Input:

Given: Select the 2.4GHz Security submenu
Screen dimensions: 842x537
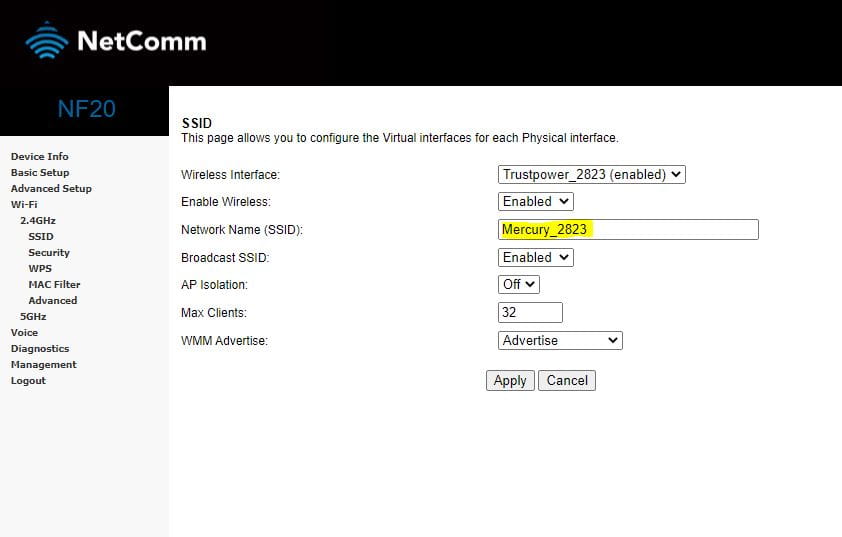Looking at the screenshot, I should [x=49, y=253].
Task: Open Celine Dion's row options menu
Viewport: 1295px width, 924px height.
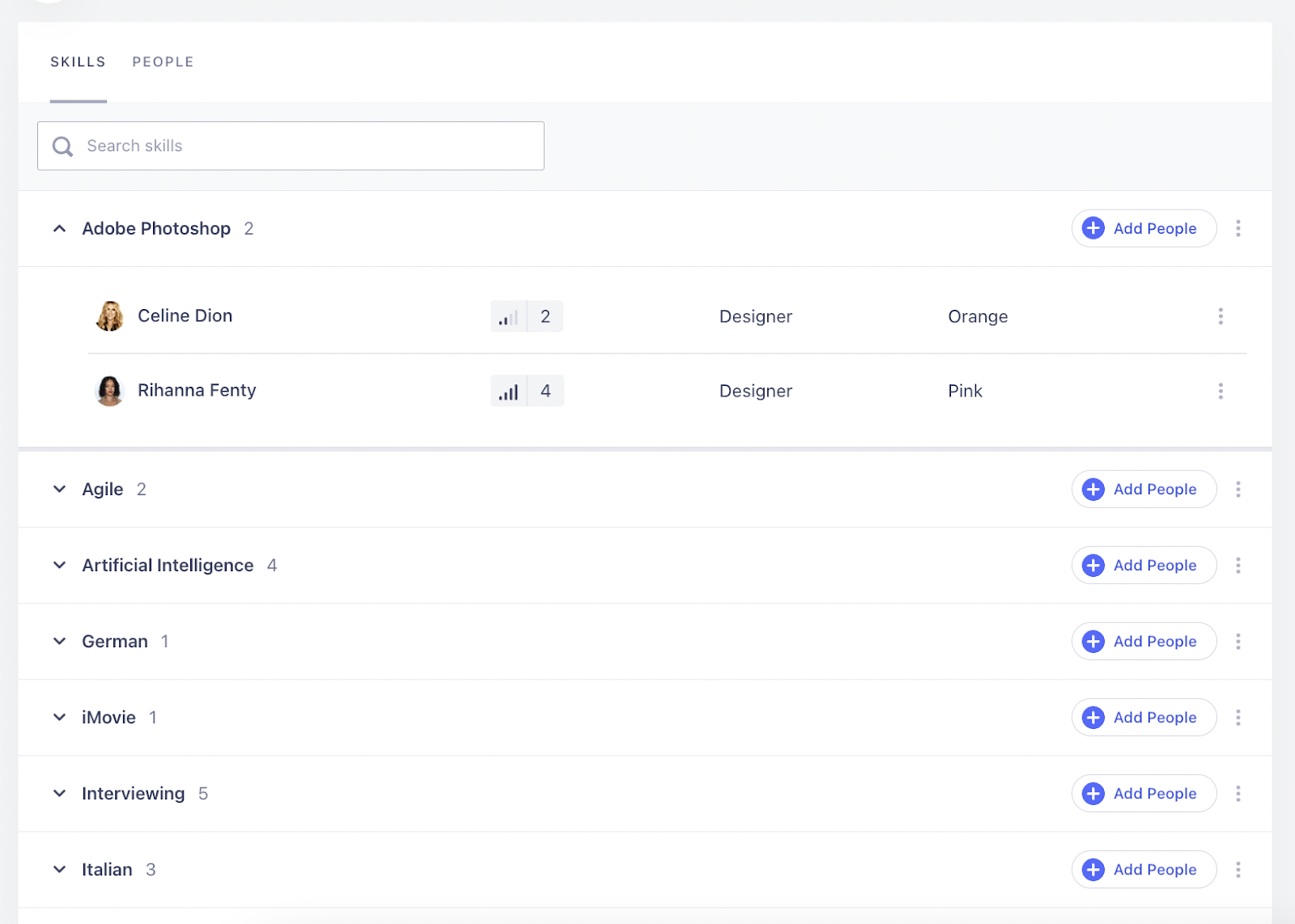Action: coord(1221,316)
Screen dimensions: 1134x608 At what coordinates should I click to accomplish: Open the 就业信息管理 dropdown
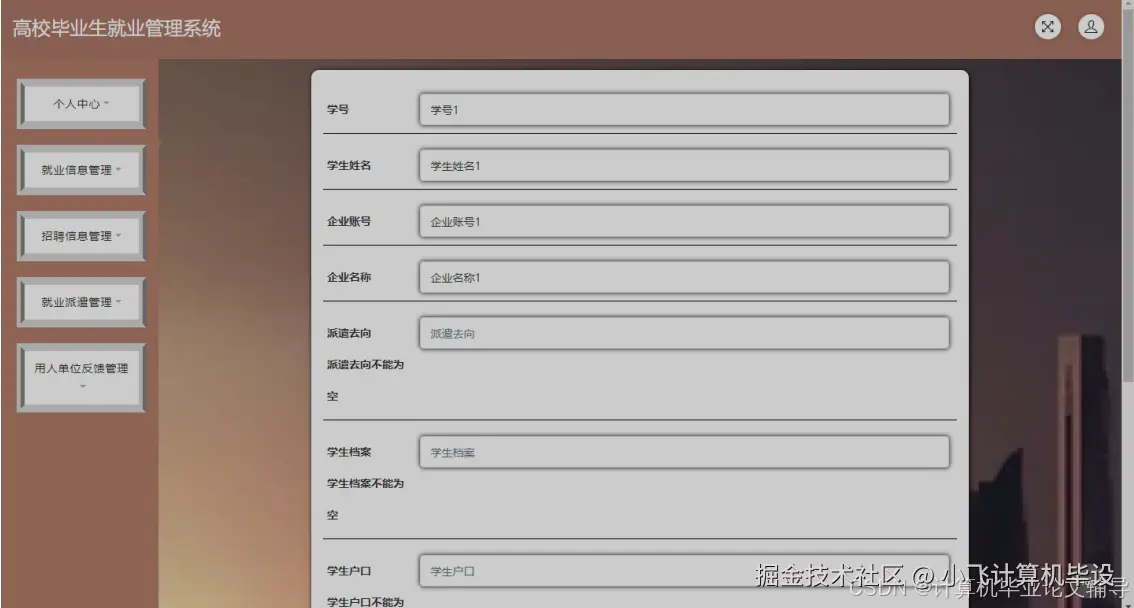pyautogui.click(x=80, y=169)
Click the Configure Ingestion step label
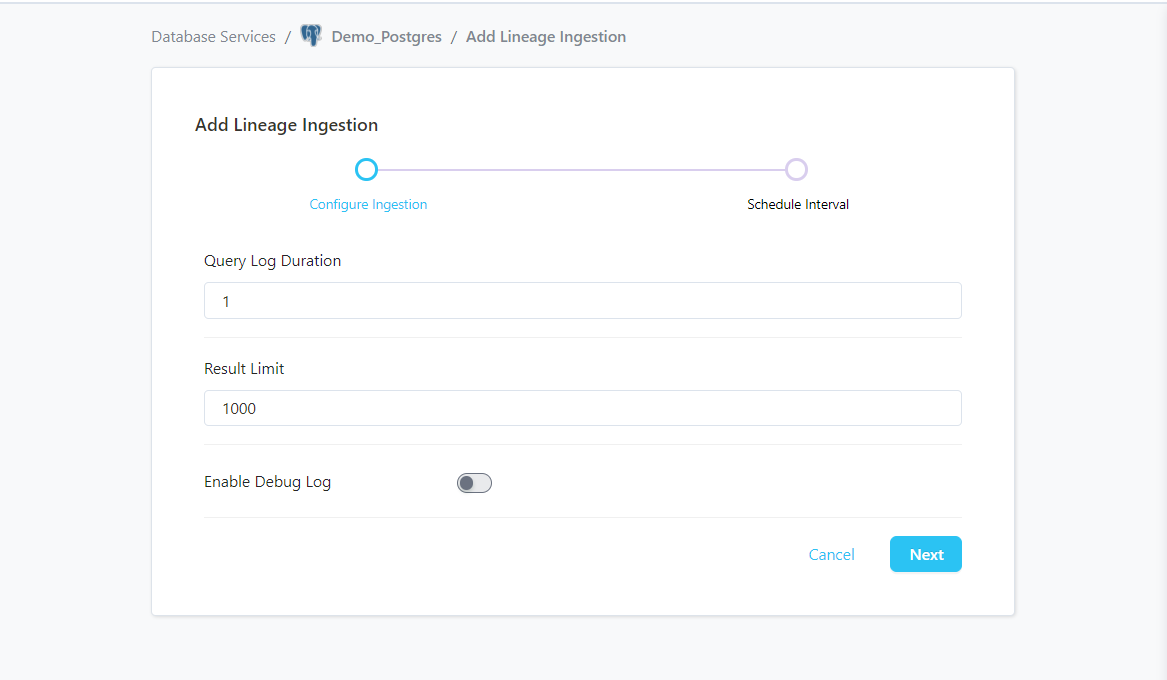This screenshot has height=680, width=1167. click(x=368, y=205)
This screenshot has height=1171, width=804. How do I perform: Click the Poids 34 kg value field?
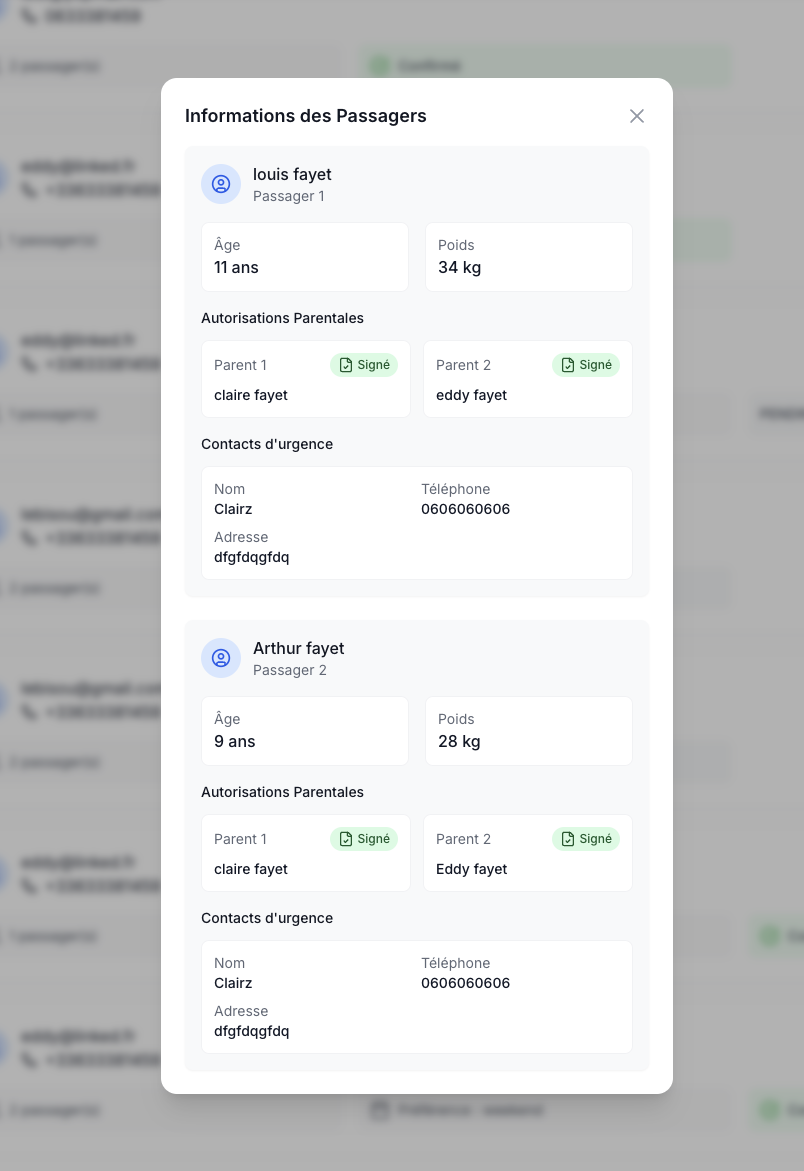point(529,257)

What is required:
Quote in full the listing given above; the images are to be left out.

Task result:
Given: Select the 2.4GHz Security submenu
Screen dimensions: 842x537
Looking at the screenshot, I should [x=49, y=253].
Task: Open Celine Dion's row options menu
Viewport: 1295px width, 924px height.
Action: coord(1221,316)
Screen dimensions: 1134x608 At what coordinates should I click to accomplish: Open the 就业信息管理 dropdown
pyautogui.click(x=80, y=169)
Click the Configure Ingestion step label
This screenshot has height=680, width=1167. click(x=368, y=205)
This screenshot has height=1171, width=804. How do I perform: Click the Poids 34 kg value field?
point(529,257)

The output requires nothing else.